___ Selected passage

In this case the factual issues presented were whether Max Lieb, Jr., at the time of his death, was an employee of appellee and whether his death arose out of and in the course of such employment. The pilot of the plane, Donald J. McDonald, was killed in the crash. Lieb's mother was the only witness for appellant. She testified that her son hauled freight to the airstrip for McDonald or for the company that McDonald worked for. She did not know any of the details of the arrangements between her son and McDonald, but she testified that on some days her son would not return home for dinner and she was sure he had gone on the airplane with McDonald.

Appellee's president, James Magoffin, was the only witness for appellee. He testified that McDonald was a pilot for appellee and had authority to hire necessary help to load and unload the aircraft, that *408 this included authority to take people along on a trip to unload the airplane at its destination, that the company policy, which had been communicated to McDonald, was that nobody was to be carried in the aircraft who was not essential to the mission, that he knew that McDonald had hired Max Lieb, Jr., and that appellee's Fairbanks office had processed Lieb's time records and issued his checks.

All of this evidence points to the fact that Lieb's accidental death was connected with an incident of his employment.[9] The only possible contrary inference is contained in appellee's report of the death to the deputy commissioner.[10] There it was shown on a printed form that Max Lieb, Jr.'s, "regular occupation" was a part-time freight handler at a wage of $2 an hour. Item 10 of the form asked the question: "Was he injured in regular occupation?" The answer given by appellee was: "No". This could be construed as meaning that traveling in appellee's airplane was not part of Lieb's regular occupation as a part-time freight handler. But this does not detract from the strong inference created by all of the evidence that when Lieb was killed he was within the scope and course of his employment by reason of the pilot's authority to take him along on the trip to help unload the freight at the airplane's destination.

Considering all of the evidence presented, we are of the opinion that reasonable minds could not differ on the question as to Lieb's status as an employee and that they could reach only one conclusion that Lieb's death was connected with an incident of his employment with appellee. The trial judge was correct in holding that there was no question as to the fact that Lieb's accidental death arose out of and in the course of his employment, that there was no factual question on this point to be presented to the jury, that under the exclusive remedy provision of workmen's compensation laws there was no cause of action for damages for wrongful death by reason of the alleged negligence of appellee, and therefore that a verdict should be directed for appellee.

______

▶ Objectives:
**a.** Translate this sentence from the court opinion into Spanish: "The pilot of the plane, Donald J. McDonald, was killed in the crash."
**b.** List every person mentioned by name in the court opinion.
Rely on the court opinion alone.

___ Items

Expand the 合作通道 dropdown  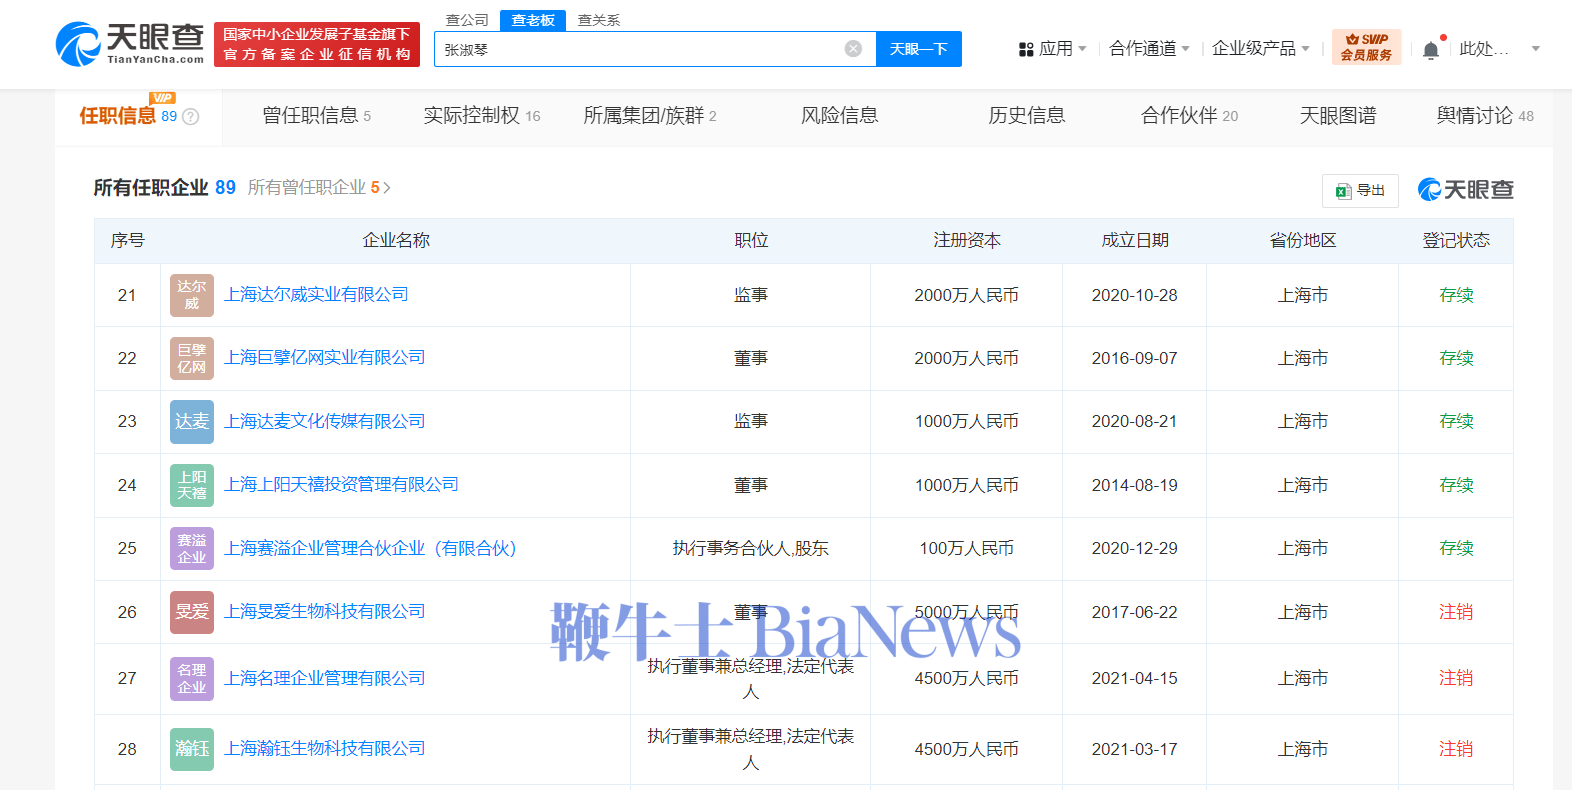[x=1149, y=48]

______
___ Items

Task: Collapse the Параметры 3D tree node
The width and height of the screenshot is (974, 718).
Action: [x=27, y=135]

______

▶ Results for each task:
**a.** El piloto del avión, Donald J. McDonald, murió en el accidente.

**b.**
- Max Lieb, Jr.
- Donald J. McDonald
- James Magoffin